Pick the lines holding the string "text" out of the records and copy them.
---------- Dataset extract ----------
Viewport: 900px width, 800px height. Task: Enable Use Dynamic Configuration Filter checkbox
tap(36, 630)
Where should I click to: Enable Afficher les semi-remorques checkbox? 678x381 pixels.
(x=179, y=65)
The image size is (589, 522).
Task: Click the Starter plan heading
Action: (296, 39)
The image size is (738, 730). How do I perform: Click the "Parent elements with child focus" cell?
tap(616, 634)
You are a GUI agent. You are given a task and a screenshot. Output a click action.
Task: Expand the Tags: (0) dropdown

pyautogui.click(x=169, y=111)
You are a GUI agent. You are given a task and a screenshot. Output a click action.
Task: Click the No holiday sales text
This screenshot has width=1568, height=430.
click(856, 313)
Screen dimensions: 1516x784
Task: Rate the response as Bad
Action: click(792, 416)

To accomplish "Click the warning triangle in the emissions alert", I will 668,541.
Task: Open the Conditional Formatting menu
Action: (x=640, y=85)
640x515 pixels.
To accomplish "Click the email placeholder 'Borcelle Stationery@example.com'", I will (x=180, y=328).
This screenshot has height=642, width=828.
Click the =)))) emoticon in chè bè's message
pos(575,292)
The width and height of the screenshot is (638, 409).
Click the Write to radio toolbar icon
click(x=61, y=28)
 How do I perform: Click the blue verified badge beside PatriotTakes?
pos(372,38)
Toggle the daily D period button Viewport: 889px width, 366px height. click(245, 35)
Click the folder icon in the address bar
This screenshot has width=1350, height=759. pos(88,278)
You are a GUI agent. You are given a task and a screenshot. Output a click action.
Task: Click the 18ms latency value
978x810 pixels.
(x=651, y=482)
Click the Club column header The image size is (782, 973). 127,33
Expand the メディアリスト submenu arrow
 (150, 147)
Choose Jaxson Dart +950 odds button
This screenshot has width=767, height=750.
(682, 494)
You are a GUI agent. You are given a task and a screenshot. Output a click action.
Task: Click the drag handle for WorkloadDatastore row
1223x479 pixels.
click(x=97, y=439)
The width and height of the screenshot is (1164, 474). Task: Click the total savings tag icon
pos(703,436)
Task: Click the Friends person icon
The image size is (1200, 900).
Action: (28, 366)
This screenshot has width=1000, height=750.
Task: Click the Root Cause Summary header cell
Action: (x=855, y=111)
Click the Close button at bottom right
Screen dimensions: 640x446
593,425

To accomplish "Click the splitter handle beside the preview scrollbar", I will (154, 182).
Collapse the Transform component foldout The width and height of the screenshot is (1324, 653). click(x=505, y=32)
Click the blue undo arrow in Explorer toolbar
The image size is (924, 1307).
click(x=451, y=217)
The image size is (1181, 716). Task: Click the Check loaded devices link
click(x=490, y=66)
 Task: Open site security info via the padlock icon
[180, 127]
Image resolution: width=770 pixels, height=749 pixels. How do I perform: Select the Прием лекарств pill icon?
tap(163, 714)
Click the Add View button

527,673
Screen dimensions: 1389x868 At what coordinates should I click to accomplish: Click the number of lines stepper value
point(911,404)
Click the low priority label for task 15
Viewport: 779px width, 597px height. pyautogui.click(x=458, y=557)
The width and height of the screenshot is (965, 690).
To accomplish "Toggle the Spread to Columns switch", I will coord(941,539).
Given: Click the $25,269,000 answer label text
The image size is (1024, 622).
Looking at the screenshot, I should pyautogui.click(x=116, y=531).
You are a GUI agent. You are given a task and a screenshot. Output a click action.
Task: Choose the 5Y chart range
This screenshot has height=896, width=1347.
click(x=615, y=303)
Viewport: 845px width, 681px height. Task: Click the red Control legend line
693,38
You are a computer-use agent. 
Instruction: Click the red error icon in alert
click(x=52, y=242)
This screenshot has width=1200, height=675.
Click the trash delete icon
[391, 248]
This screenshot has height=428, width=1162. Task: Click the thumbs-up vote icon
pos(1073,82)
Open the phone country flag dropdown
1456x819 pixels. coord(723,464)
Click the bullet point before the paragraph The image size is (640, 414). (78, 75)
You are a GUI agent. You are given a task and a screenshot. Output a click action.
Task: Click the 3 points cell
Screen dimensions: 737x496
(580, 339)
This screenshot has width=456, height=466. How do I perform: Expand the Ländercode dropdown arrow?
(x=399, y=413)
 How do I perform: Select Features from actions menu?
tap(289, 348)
----------
The answer.
Task: Click the No holiday sales text
Given: Click the $25,269,000 answer label text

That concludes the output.